Azacytidine inhibits the proliferation of human promyelocytic leukemia cells (HL60) by demethylation of MGMT, DAPK and p16 genes

Background: Azacytidine (Aza) was the first demethylation agent identified that may inhibit DNA methyltransferases and reverse DNA hypermethylation, restoring the expression of silenced tumor suppressor genes in patients with myelodysplastic syndromes (MDS). It is unclear whether azacytidine can alter the proliferative and apoptotic changes in myeloid leukemia cells, and methylation changes induced by this drug have remained poorly characterized in therapy-related models. Methods: The proliferation rate of azacytidine on HL60 cells was determined by the MTT protocol. Methylation-specific PCR (MSP) and RT-PCR were used respectively to detect gene methylation status changes and expression levels of p16, Death associated protein kinase (DAPK) and O-6-methylguanine-DNA methyltransferase (MGMT) before and after treatment with azacytidine.
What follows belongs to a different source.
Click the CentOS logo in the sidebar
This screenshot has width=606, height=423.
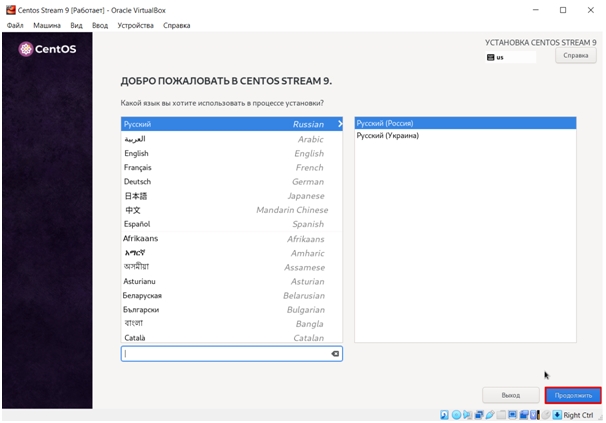point(48,49)
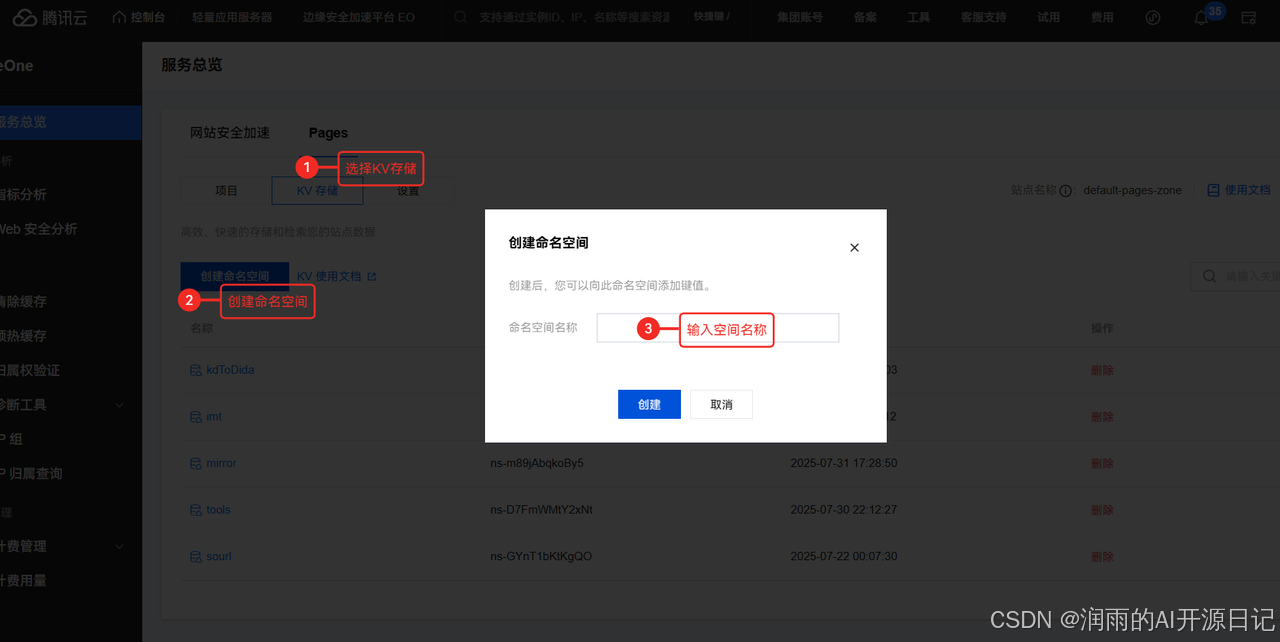Open 客服支持 from the top menu

pyautogui.click(x=982, y=17)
Results: Azacytidine inhibited HL60 cell proliferation and showed a time-and dose-dependent effect. MSP showed hypermethylated p16, DAPK, and MGMT genes before azacytidine treatment. Complete demethylation was seen in p16 and DAPK genes and partial demethylation in the MGMT gene after co-culture with azacytidine. The expression level of p16, DAPK and MGMT genes in HL60 cells was up-regulated after treatment with azacytidine. Conclusions: The CpG islands of p16, DAPK and MGMT genes are hypermethylated in HL60 cells. Azacytidine inhibits proliferation of leukemic cells by hypomethylation of p16, DAPK and MGMT genes.